EXCERPT:
--- start ---
Okay, that's a lot. So it's not a huge amount, though. I believe we're holding around 261 million troy ounces, which is around 8,000 metric tons. So that's the U.S. gold stockpile. Now, I did do these calculations in an Excel a little while ago. I don't have the numbers off the top of my head.

But I was looking at what gold value do you need to really make like a dent in the debt and things like that. I think you need minimum $10,000 gold, maybe higher. Now, let's remember 1933 when the FDR came out and

In a single moment, revalued gold from 20 to $35 an ounce. That's a 75% increase, right? $15 out of the $20 base. So revaluing gold up, but devaluing the dollar against gold. And it devalues the dollar against gold. Yes, exactly. Now, the issue that I see with that is like Trump...

The BRICS have been buying a lot of gold. And so what this does is it really increases the wealth of our... And this is where I sneak in that little chance that Bitcoin somehow gets involved in this because Bitcoin is not obviously...

held by China, central bank or Russia, central bank. So we need this neutral asset. We need something to become this base asset that can essentially become a release valve for the dollar to devalue against. And gold to me is the historical choice and it makes a lot of sense. It could be a combination of these moves. So let's say we're going to revalue gold at 10,000. Plus we're going to issue gold

One point one point five trillion or three point five trillion of hundred year bonds. Plus, we're going to do so. How this all comes together, I don't know, but I do know Scott Besson would be able to come up with imaginative ideas to do this a lot better than I can right now.
--- end ---
EXERCISE GOAL:
Set down, word for word, the part of the gold revaluation transcript starting with "held by China, central" and going on through "can right now.".

DATA EXCERPT:
--- start ---
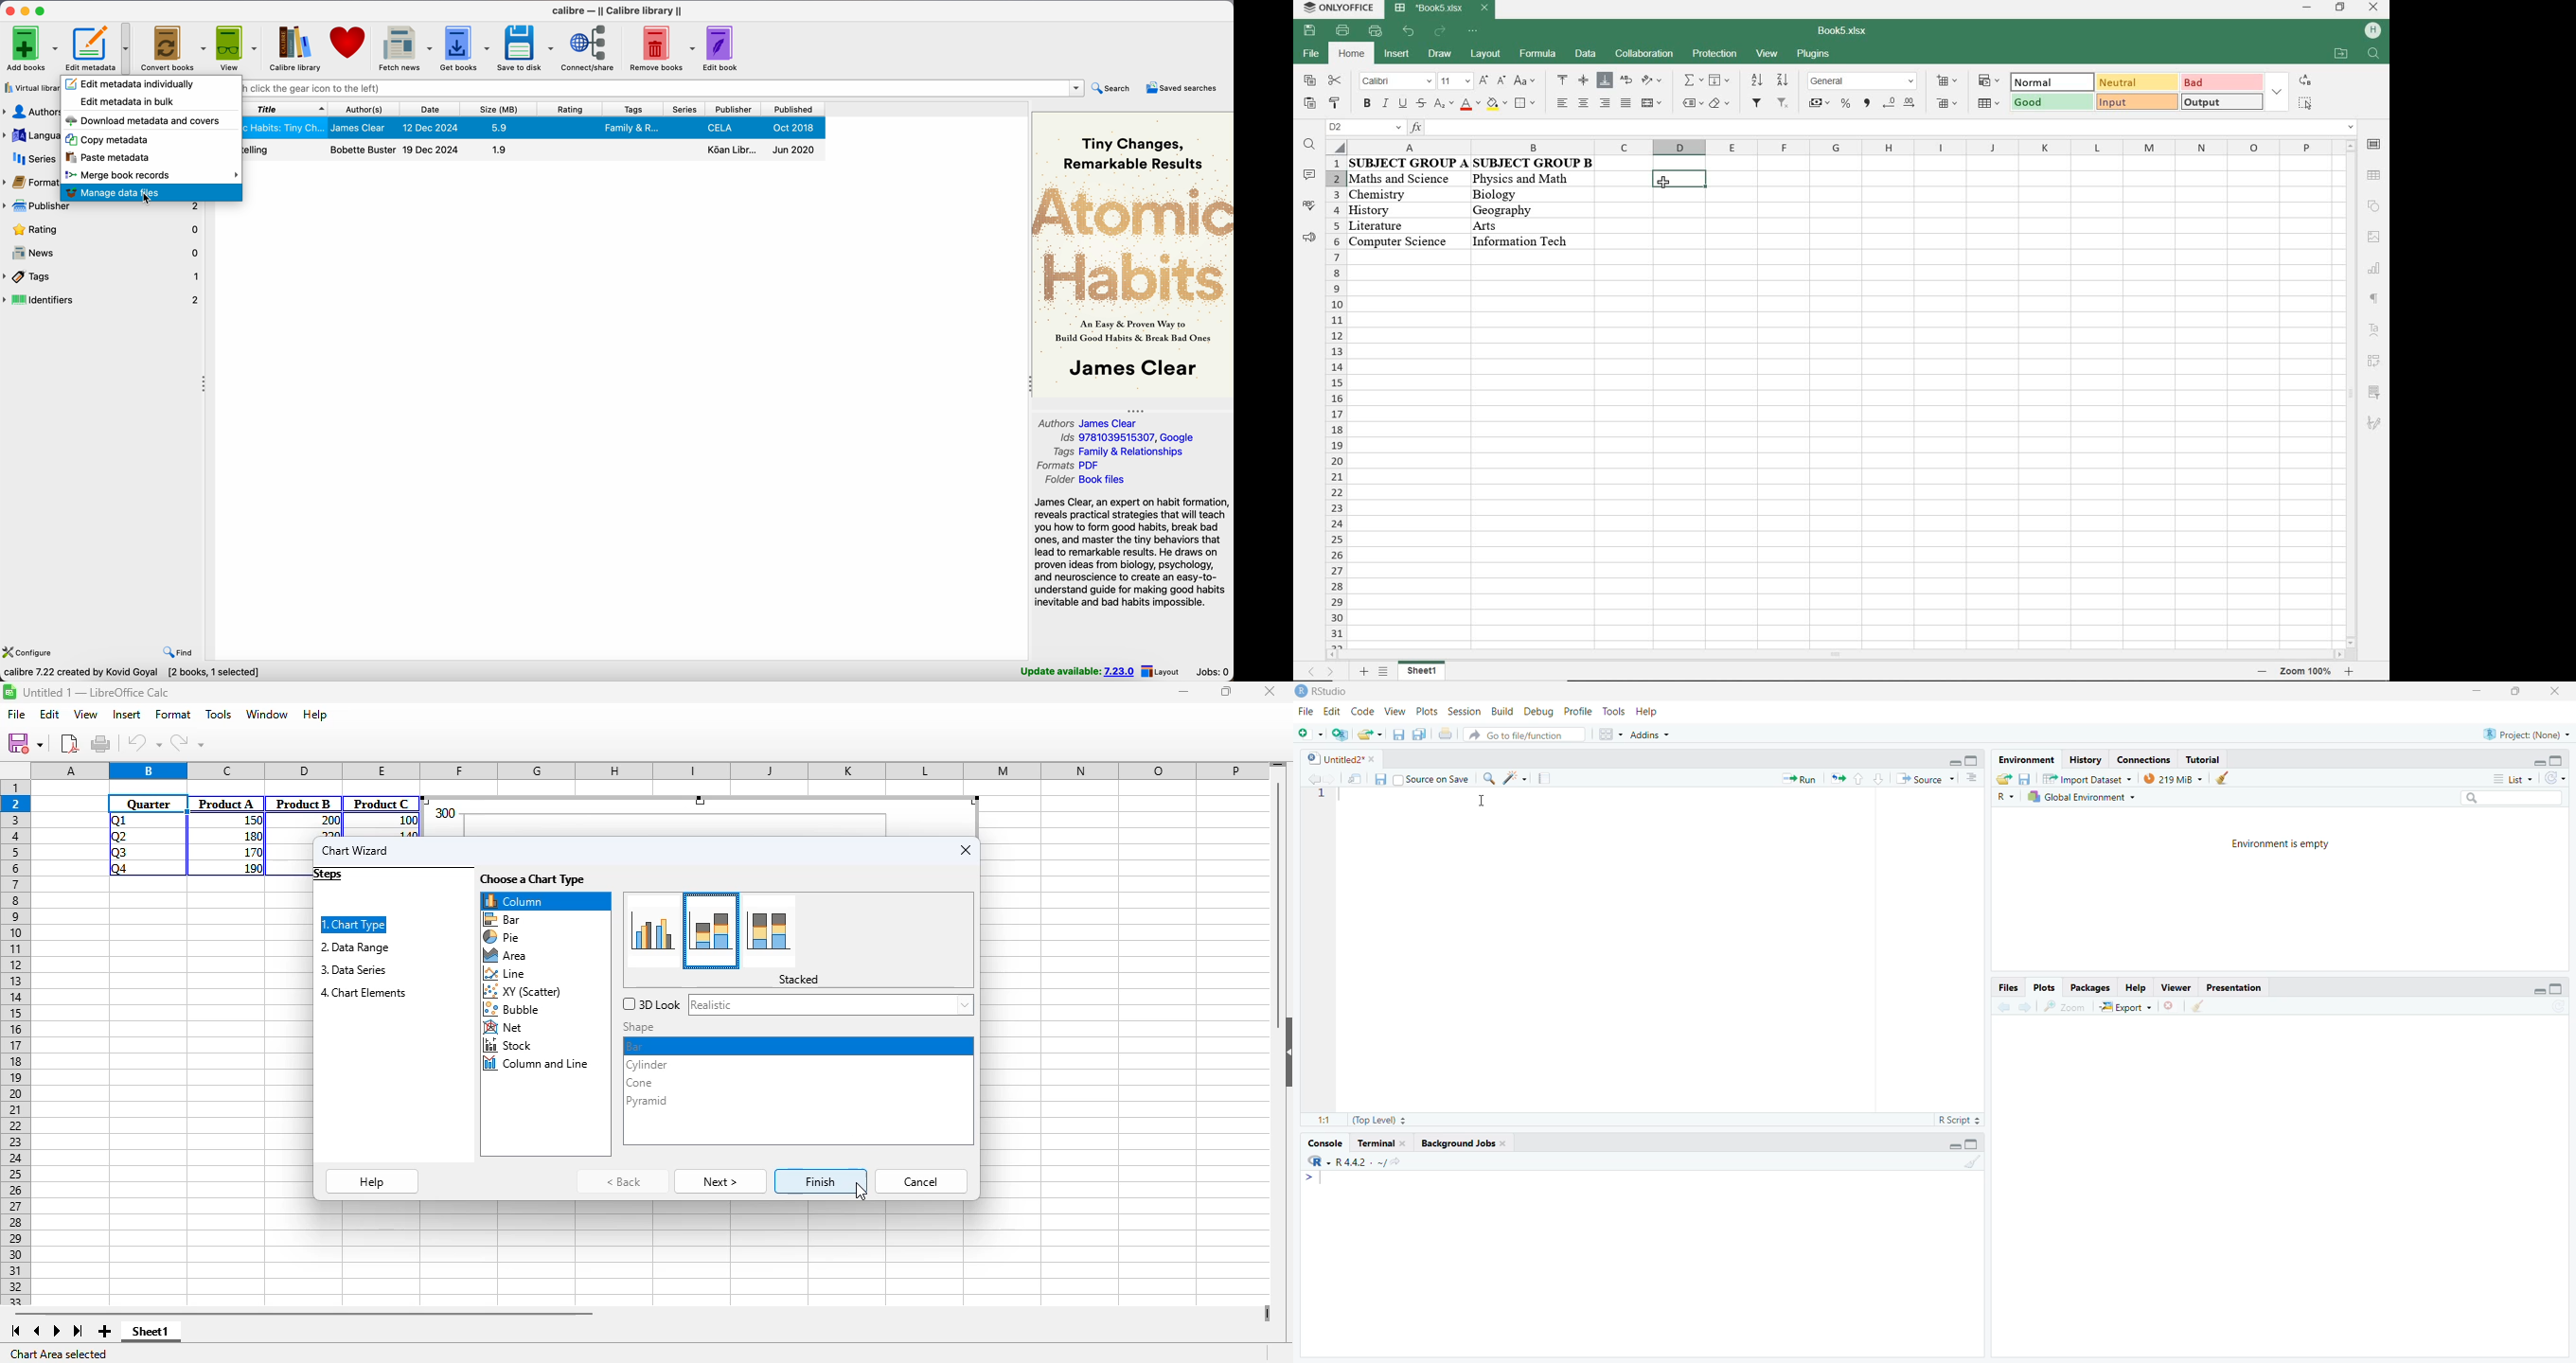  I want to click on line, so click(506, 974).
--- end ---
TASK ANSWER:
held by China, central bank or Russia, central bank. So we need this neutral asset. We need something to become this base asset that can essentially become a release valve for the dollar to devalue against. And gold to me is the historical choice and it makes a lot of sense. It could be a combination of these moves. So let's say we're going to revalue gold at 10,000. Plus we're going to issue gold

One point one point five trillion or three point five trillion of hundred year bonds. Plus, we're going to do so. How this all comes together, I don't know, but I do know Scott Besson would be able to come up with imaginative ideas to do this a lot better than I can right now.